PROBLEM. Only the lines from the line containing "Task: Click the Medida (requerido) label" to the end of the entries should be repeated, exactly as they appear.

· · ·

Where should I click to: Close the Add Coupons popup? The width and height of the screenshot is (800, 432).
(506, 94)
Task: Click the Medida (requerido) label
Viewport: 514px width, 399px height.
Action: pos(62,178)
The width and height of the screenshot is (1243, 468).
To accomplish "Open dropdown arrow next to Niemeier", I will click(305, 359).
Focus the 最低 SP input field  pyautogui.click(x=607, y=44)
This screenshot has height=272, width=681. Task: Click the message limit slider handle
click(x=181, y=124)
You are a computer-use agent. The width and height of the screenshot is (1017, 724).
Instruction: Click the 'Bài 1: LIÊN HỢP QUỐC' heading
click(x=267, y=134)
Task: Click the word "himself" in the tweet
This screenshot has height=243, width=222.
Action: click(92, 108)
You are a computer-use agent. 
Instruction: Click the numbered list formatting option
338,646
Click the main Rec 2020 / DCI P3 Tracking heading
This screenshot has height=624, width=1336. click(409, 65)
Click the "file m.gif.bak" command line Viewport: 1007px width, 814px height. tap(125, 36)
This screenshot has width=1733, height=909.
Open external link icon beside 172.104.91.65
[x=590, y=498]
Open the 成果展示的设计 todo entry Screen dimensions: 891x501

· · ·

OUTPUT.
Task: Click the Medida (requerido) label
Viewport: 514px width, 399px height.
Action: pos(62,178)
The width and height of the screenshot is (1243, 468).
To accomplish "Open dropdown arrow next to Niemeier", I will click(305, 359).
Focus the 最低 SP input field  pyautogui.click(x=607, y=44)
This screenshot has height=272, width=681. Task: Click the message limit slider handle
click(x=181, y=124)
You are a computer-use agent. The width and height of the screenshot is (1017, 724).
Instruction: Click the 'Bài 1: LIÊN HỢP QUỐC' heading
click(x=267, y=134)
Task: Click the word "himself" in the tweet
This screenshot has height=243, width=222.
Action: click(92, 108)
You are a computer-use agent. 
Instruction: Click the numbered list formatting option
338,646
Click the main Rec 2020 / DCI P3 Tracking heading
This screenshot has height=624, width=1336. click(409, 65)
Click the "file m.gif.bak" command line Viewport: 1007px width, 814px height. tap(125, 36)
This screenshot has width=1733, height=909.
Open external link icon beside 172.104.91.65
[x=590, y=498]
Open the 成果展示的设计 todo entry Screen dimensions: 891x501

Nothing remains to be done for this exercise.